-- START Supplied records --

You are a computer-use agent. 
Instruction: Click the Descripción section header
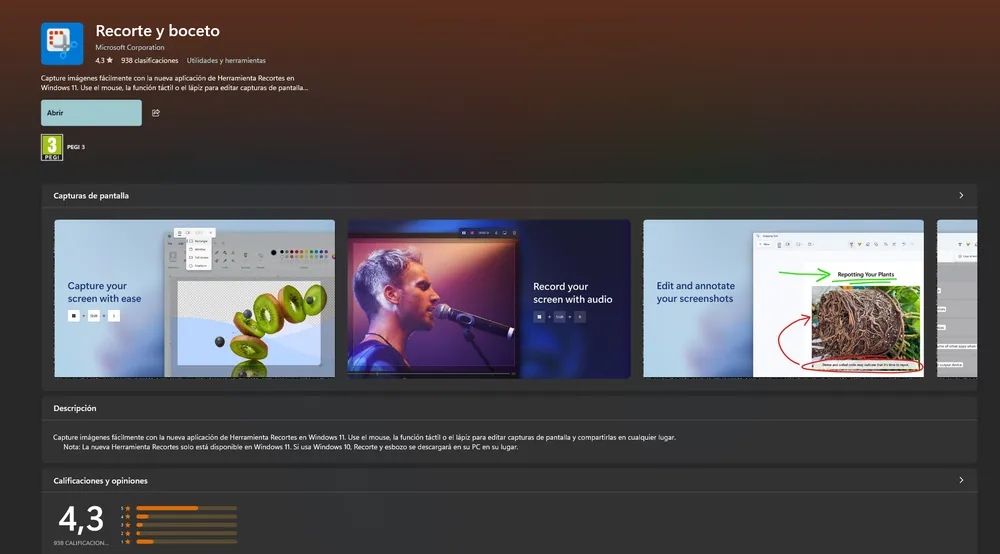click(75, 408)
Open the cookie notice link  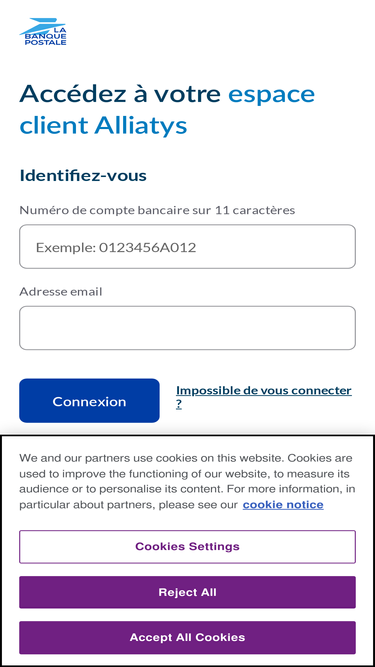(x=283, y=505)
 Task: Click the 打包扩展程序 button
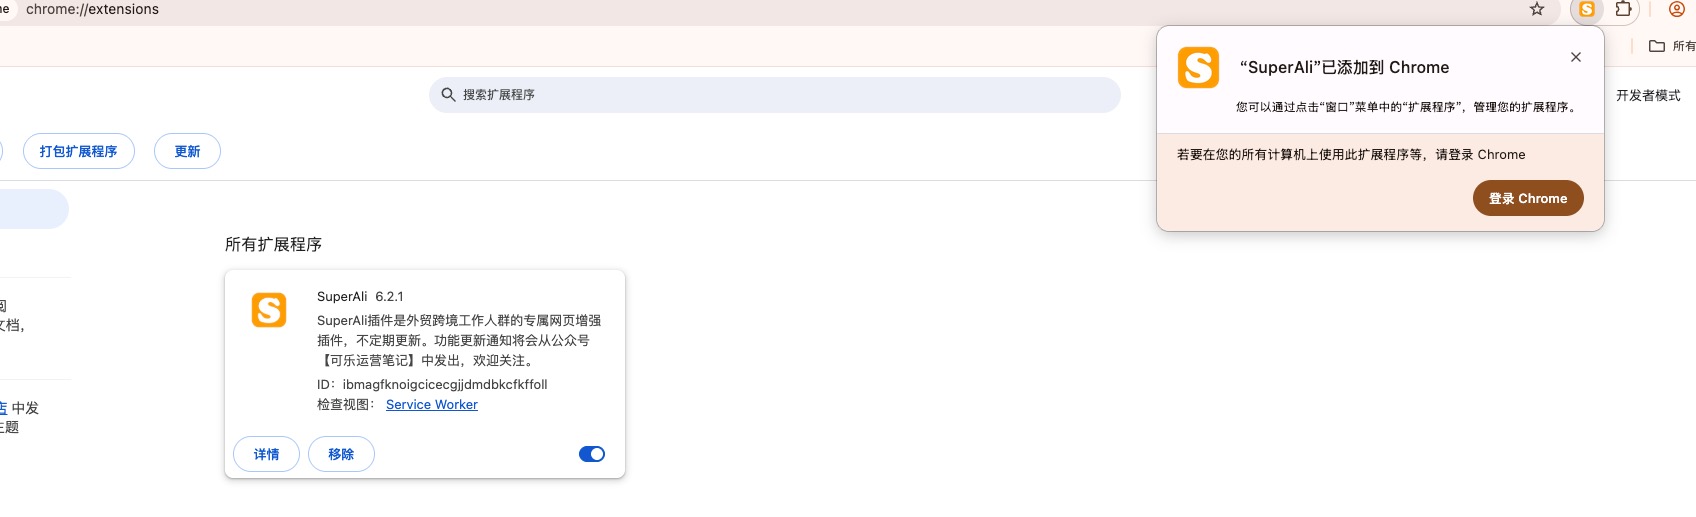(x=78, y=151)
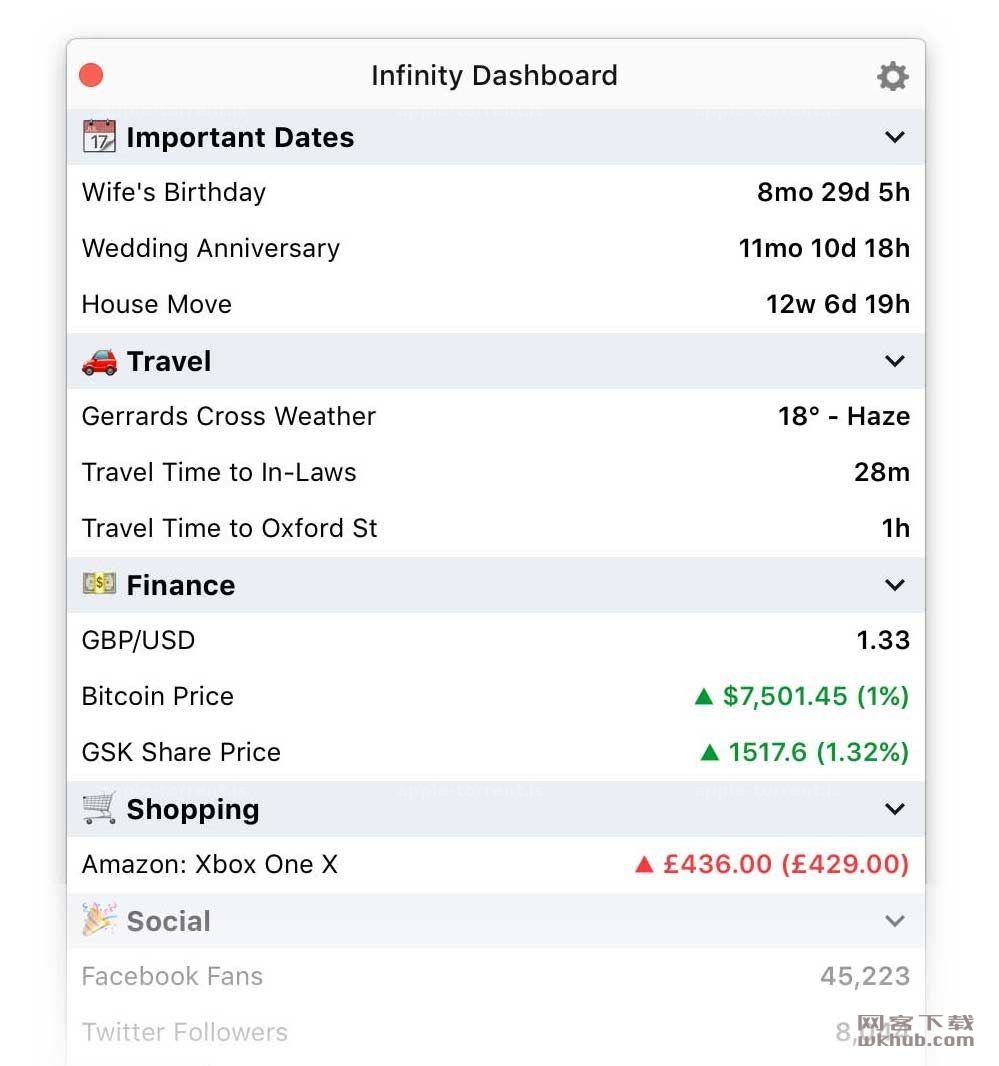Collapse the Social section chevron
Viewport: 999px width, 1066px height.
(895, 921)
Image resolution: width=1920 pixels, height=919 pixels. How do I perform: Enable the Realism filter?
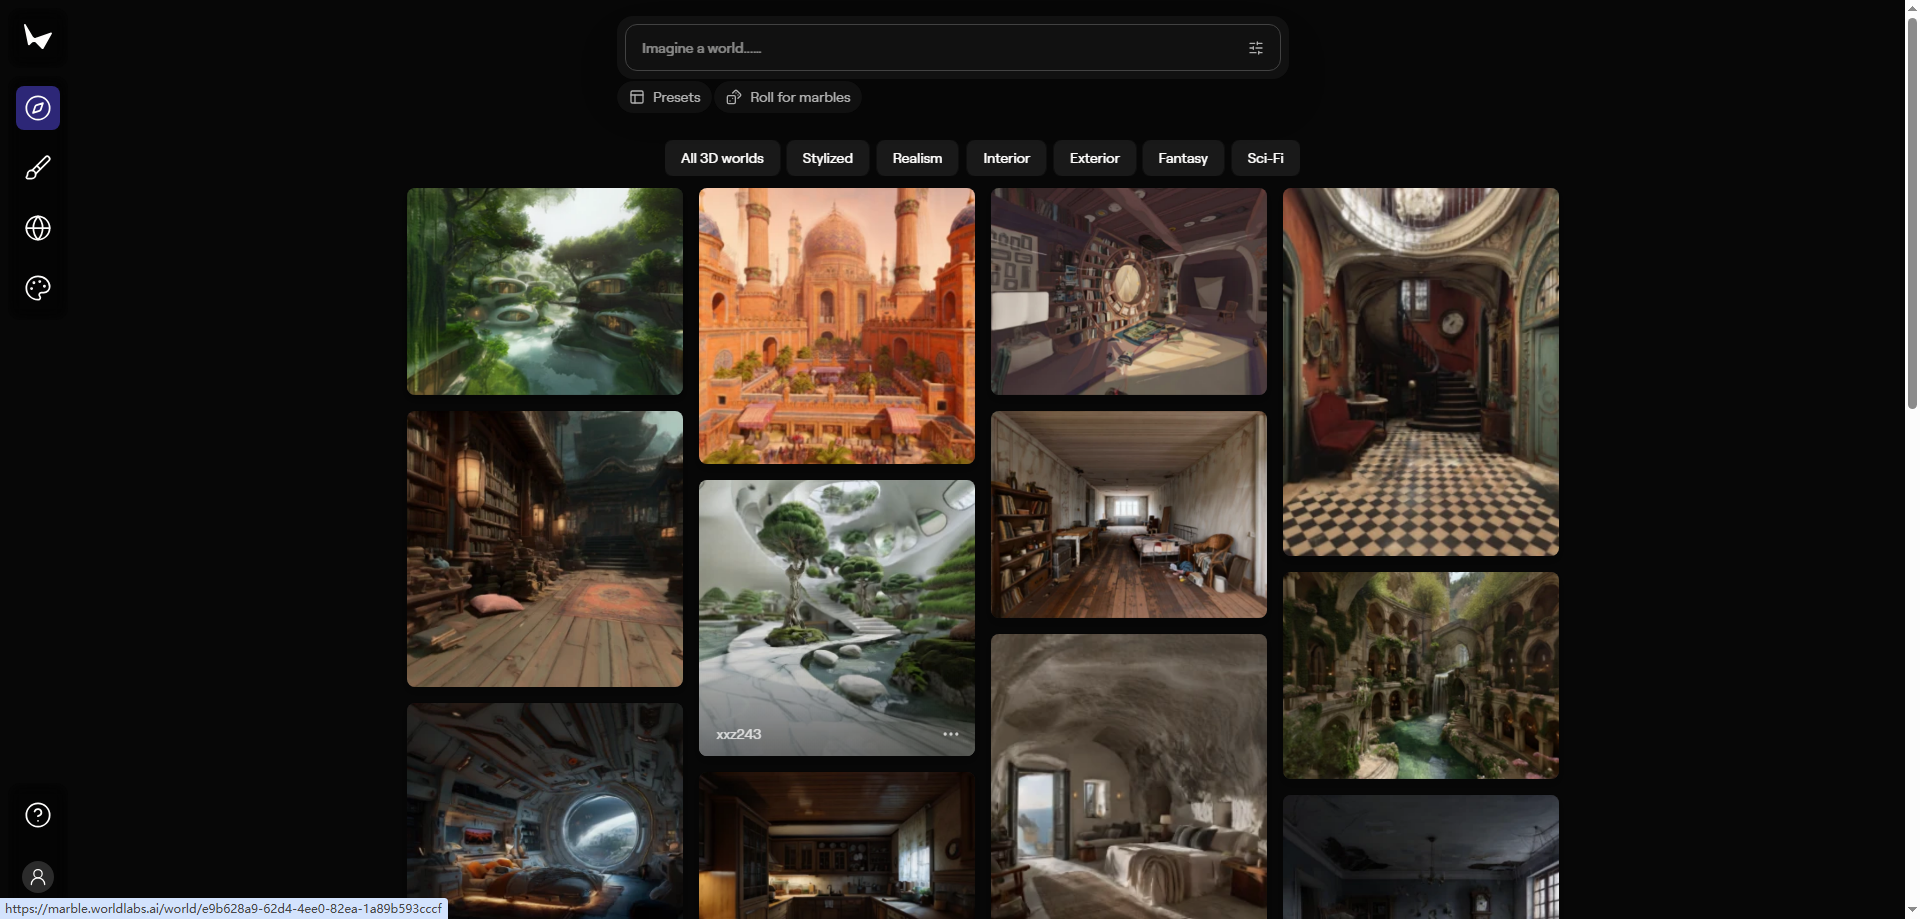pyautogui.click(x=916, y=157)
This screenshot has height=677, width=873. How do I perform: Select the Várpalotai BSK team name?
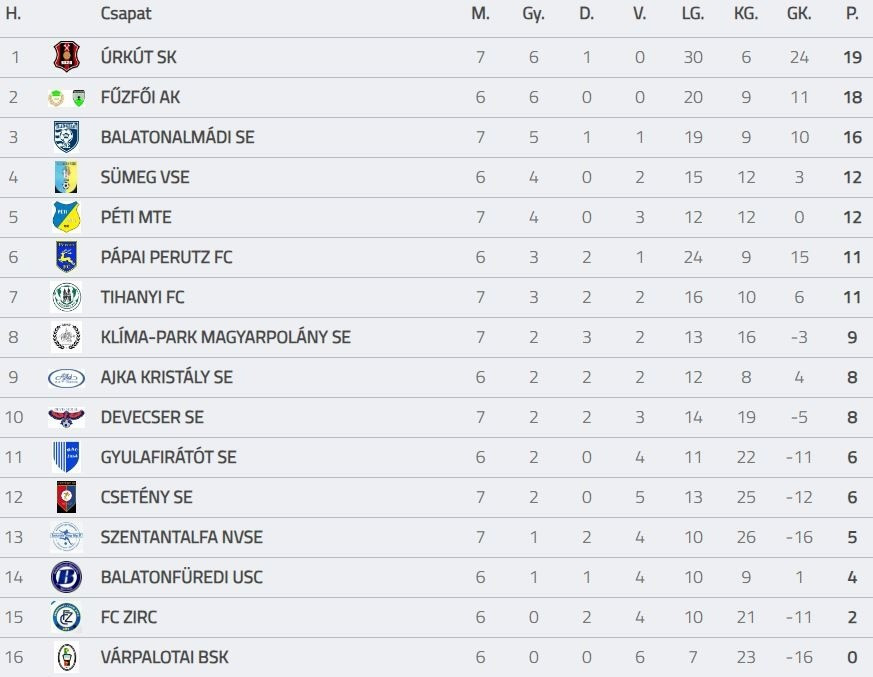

-- END Supplied records --

(What you should do) Extract the part of the material that opens with the line containing "Task: Click the 打包扩展程序 button" and runs through the end of the material, reproducing those lines exactly. Omit the pictures from your answer.

(The reply)
 Task: Click the 打包扩展程序 button
(x=78, y=151)
Collapse the Social section chevron
Viewport: 999px width, 1066px height.
(895, 921)
Image resolution: width=1920 pixels, height=919 pixels. How do I perform: Enable the Realism filter?
pyautogui.click(x=916, y=157)
This screenshot has height=677, width=873. How do I perform: Select the Várpalotai BSK team name?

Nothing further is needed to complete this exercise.